Reproduce every line of the material below word for word, with nothing changed.

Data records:
>> begin
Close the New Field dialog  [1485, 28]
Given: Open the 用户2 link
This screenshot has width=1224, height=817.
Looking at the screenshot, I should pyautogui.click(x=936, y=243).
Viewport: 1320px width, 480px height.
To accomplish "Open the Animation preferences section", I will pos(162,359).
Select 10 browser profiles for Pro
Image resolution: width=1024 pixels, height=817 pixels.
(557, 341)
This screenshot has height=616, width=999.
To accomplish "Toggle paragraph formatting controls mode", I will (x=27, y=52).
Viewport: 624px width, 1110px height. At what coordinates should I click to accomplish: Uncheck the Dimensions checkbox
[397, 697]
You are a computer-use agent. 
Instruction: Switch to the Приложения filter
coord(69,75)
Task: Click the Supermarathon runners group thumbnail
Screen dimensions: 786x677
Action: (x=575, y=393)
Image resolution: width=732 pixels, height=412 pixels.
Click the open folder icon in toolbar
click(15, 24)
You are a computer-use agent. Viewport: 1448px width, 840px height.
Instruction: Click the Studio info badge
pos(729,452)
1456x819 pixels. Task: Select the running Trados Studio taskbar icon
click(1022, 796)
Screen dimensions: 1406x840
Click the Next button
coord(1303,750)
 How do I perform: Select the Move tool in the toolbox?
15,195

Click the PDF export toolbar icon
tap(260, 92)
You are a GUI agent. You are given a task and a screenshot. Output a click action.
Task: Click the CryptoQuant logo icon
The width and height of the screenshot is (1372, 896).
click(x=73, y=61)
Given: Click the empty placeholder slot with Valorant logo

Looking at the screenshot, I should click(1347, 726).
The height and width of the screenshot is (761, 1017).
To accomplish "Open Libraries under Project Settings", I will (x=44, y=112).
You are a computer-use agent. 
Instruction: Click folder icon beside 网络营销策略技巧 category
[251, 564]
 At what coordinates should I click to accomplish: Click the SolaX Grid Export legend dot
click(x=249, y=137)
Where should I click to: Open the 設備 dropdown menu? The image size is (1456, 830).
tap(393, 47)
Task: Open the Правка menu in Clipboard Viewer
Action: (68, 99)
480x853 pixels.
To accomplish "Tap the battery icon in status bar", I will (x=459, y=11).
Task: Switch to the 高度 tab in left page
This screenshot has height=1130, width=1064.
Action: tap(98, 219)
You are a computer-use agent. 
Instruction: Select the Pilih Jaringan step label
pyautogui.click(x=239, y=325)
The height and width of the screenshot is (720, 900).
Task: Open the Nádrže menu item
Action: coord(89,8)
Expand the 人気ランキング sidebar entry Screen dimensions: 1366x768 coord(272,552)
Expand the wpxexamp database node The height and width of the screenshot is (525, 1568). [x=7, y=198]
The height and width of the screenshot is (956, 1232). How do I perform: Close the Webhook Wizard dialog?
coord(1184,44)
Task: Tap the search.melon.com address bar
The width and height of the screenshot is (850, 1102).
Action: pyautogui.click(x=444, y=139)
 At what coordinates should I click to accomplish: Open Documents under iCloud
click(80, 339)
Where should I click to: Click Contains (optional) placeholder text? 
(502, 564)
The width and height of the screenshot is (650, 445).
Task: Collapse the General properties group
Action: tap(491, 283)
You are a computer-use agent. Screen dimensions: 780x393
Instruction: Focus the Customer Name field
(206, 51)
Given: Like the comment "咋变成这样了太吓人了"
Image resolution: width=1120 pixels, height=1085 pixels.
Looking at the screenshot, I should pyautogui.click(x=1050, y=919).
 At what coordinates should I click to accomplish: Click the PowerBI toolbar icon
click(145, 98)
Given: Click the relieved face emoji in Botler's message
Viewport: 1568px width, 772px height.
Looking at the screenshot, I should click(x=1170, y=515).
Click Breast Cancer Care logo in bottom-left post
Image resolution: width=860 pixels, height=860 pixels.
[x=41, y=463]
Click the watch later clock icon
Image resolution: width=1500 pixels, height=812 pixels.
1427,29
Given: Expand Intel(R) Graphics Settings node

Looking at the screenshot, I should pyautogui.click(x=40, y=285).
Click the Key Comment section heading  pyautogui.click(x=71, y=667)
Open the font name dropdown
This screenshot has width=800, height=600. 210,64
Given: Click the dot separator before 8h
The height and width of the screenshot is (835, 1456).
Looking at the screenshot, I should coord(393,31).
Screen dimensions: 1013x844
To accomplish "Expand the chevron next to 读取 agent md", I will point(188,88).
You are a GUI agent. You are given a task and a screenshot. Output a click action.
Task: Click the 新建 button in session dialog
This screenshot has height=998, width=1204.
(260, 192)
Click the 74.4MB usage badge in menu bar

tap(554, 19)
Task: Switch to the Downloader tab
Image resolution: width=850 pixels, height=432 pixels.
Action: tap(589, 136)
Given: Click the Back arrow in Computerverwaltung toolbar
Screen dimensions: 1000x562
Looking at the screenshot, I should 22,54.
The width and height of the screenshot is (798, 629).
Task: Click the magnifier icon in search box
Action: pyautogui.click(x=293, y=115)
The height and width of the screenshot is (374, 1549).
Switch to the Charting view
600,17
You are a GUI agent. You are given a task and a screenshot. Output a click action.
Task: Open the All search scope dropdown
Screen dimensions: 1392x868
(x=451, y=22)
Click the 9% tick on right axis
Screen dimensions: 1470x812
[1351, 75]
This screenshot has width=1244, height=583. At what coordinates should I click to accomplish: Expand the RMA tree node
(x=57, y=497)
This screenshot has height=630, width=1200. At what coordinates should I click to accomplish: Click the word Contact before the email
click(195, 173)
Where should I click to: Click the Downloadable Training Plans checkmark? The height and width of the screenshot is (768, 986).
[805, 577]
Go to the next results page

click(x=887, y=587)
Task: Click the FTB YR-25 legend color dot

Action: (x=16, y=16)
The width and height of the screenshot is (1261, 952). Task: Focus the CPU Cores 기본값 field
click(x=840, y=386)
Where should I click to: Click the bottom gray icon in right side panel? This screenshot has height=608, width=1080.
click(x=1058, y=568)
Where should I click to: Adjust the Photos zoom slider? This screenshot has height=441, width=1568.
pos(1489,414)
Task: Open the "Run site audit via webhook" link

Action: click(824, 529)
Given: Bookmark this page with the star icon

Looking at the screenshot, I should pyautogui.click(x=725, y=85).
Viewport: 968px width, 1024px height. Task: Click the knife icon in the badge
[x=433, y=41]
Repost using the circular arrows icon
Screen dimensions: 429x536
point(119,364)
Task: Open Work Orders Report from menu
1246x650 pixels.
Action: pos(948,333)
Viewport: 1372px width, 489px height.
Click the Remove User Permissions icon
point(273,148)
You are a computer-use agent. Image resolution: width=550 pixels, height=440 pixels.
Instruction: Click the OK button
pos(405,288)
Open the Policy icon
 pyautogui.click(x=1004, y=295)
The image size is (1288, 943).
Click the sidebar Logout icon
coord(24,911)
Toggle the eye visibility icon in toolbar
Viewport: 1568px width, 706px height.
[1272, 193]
>> end
§ **SOLUTION TO THE PROBLEM**
Close the New Field dialog  [1485, 28]
Given: Open the 用户2 link
This screenshot has width=1224, height=817.
Looking at the screenshot, I should pyautogui.click(x=936, y=243).
Viewport: 1320px width, 480px height.
To accomplish "Open the Animation preferences section", I will pos(162,359).
Select 10 browser profiles for Pro
Image resolution: width=1024 pixels, height=817 pixels.
(557, 341)
This screenshot has height=616, width=999.
To accomplish "Toggle paragraph formatting controls mode", I will (x=27, y=52).
Viewport: 624px width, 1110px height. At what coordinates should I click to accomplish: Uncheck the Dimensions checkbox
[397, 697]
You are a computer-use agent. 
Instruction: Switch to the Приложения filter
coord(69,75)
Task: Click the Supermarathon runners group thumbnail
Screen dimensions: 786x677
Action: (x=575, y=393)
Image resolution: width=732 pixels, height=412 pixels.
Click the open folder icon in toolbar
click(15, 24)
You are a computer-use agent. Viewport: 1448px width, 840px height.
Instruction: Click the Studio info badge
pos(729,452)
1456x819 pixels. Task: Select the running Trados Studio taskbar icon
click(1022, 796)
Screen dimensions: 1406x840
Click the Next button
coord(1303,750)
 How do I perform: Select the Move tool in the toolbox?
15,195

Click the PDF export toolbar icon
tap(260, 92)
You are a GUI agent. You are given a task and a screenshot. Output a click action.
Task: Click the CryptoQuant logo icon
The width and height of the screenshot is (1372, 896).
click(x=73, y=61)
Given: Click the empty placeholder slot with Valorant logo

Looking at the screenshot, I should click(1347, 726).
The height and width of the screenshot is (761, 1017).
To accomplish "Open Libraries under Project Settings", I will (x=44, y=112).
You are a computer-use agent. 
Instruction: Click folder icon beside 网络营销策略技巧 category
[251, 564]
 At what coordinates should I click to accomplish: Click the SolaX Grid Export legend dot
click(x=249, y=137)
Where should I click to: Open the 設備 dropdown menu? The image size is (1456, 830).
tap(393, 47)
Task: Open the Правка menu in Clipboard Viewer
Action: (68, 99)
480x853 pixels.
To accomplish "Tap the battery icon in status bar", I will (x=459, y=11).
Task: Switch to the 高度 tab in left page
This screenshot has height=1130, width=1064.
Action: tap(98, 219)
You are a computer-use agent. 
Instruction: Select the Pilih Jaringan step label
pyautogui.click(x=239, y=325)
The height and width of the screenshot is (720, 900).
Task: Open the Nádrže menu item
Action: coord(89,8)
Expand the 人気ランキング sidebar entry Screen dimensions: 1366x768 coord(272,552)
Expand the wpxexamp database node The height and width of the screenshot is (525, 1568). [x=7, y=198]
The height and width of the screenshot is (956, 1232). How do I perform: Close the Webhook Wizard dialog?
coord(1184,44)
Task: Tap the search.melon.com address bar
The width and height of the screenshot is (850, 1102).
Action: pyautogui.click(x=444, y=139)
 At what coordinates should I click to accomplish: Open Documents under iCloud
click(80, 339)
Where should I click to: Click Contains (optional) placeholder text? 
(502, 564)
The width and height of the screenshot is (650, 445).
Task: Collapse the General properties group
Action: tap(491, 283)
You are a computer-use agent. Screen dimensions: 780x393
Instruction: Focus the Customer Name field
(206, 51)
Given: Like the comment "咋变成这样了太吓人了"
Image resolution: width=1120 pixels, height=1085 pixels.
Looking at the screenshot, I should pyautogui.click(x=1050, y=919).
 At what coordinates should I click to accomplish: Click the PowerBI toolbar icon
click(145, 98)
Given: Click the relieved face emoji in Botler's message
Viewport: 1568px width, 772px height.
Looking at the screenshot, I should click(x=1170, y=515).
Click Breast Cancer Care logo in bottom-left post
Image resolution: width=860 pixels, height=860 pixels.
[x=41, y=463]
Click the watch later clock icon
Image resolution: width=1500 pixels, height=812 pixels.
1427,29
Given: Expand Intel(R) Graphics Settings node

Looking at the screenshot, I should pyautogui.click(x=40, y=285).
Click the Key Comment section heading  pyautogui.click(x=71, y=667)
Open the font name dropdown
This screenshot has width=800, height=600. 210,64
Given: Click the dot separator before 8h
The height and width of the screenshot is (835, 1456).
Looking at the screenshot, I should coord(393,31).
Screen dimensions: 1013x844
To accomplish "Expand the chevron next to 读取 agent md", I will point(188,88).
You are a GUI agent. You are given a task and a screenshot. Output a click action.
Task: Click the 新建 button in session dialog
This screenshot has height=998, width=1204.
(260, 192)
Click the 74.4MB usage badge in menu bar

tap(554, 19)
Task: Switch to the Downloader tab
Image resolution: width=850 pixels, height=432 pixels.
Action: tap(589, 136)
Given: Click the Back arrow in Computerverwaltung toolbar
Screen dimensions: 1000x562
Looking at the screenshot, I should 22,54.
The width and height of the screenshot is (798, 629).
Task: Click the magnifier icon in search box
Action: pyautogui.click(x=293, y=115)
The height and width of the screenshot is (374, 1549).
Switch to the Charting view
600,17
You are a GUI agent. You are given a task and a screenshot. Output a click action.
Task: Open the All search scope dropdown
Screen dimensions: 1392x868
(x=451, y=22)
Click the 9% tick on right axis
Screen dimensions: 1470x812
[1351, 75]
This screenshot has width=1244, height=583. At what coordinates should I click to accomplish: Expand the RMA tree node
(x=57, y=497)
This screenshot has height=630, width=1200. At what coordinates should I click to accomplish: Click the word Contact before the email
click(195, 173)
Where should I click to: Click the Downloadable Training Plans checkmark? The height and width of the screenshot is (768, 986).
[805, 577]
Go to the next results page

click(x=887, y=587)
Task: Click the FTB YR-25 legend color dot

Action: (x=16, y=16)
The width and height of the screenshot is (1261, 952). Task: Focus the CPU Cores 기본값 field
click(x=840, y=386)
Where should I click to: Click the bottom gray icon in right side panel? This screenshot has height=608, width=1080.
click(x=1058, y=568)
Where should I click to: Adjust the Photos zoom slider? This screenshot has height=441, width=1568.
pos(1489,414)
Task: Open the "Run site audit via webhook" link

Action: click(824, 529)
Given: Bookmark this page with the star icon

Looking at the screenshot, I should pyautogui.click(x=725, y=85).
Viewport: 968px width, 1024px height. Task: Click the knife icon in the badge
[x=433, y=41]
Repost using the circular arrows icon
Screen dimensions: 429x536
point(119,364)
Task: Open Work Orders Report from menu
1246x650 pixels.
Action: pos(948,333)
Viewport: 1372px width, 489px height.
Click the Remove User Permissions icon
point(273,148)
You are a computer-use agent. Image resolution: width=550 pixels, height=440 pixels.
Instruction: Click the OK button
pos(405,288)
Open the Policy icon
 pyautogui.click(x=1004, y=295)
The image size is (1288, 943).
Click the sidebar Logout icon
coord(24,911)
Toggle the eye visibility icon in toolbar
Viewport: 1568px width, 706px height.
[1272, 193]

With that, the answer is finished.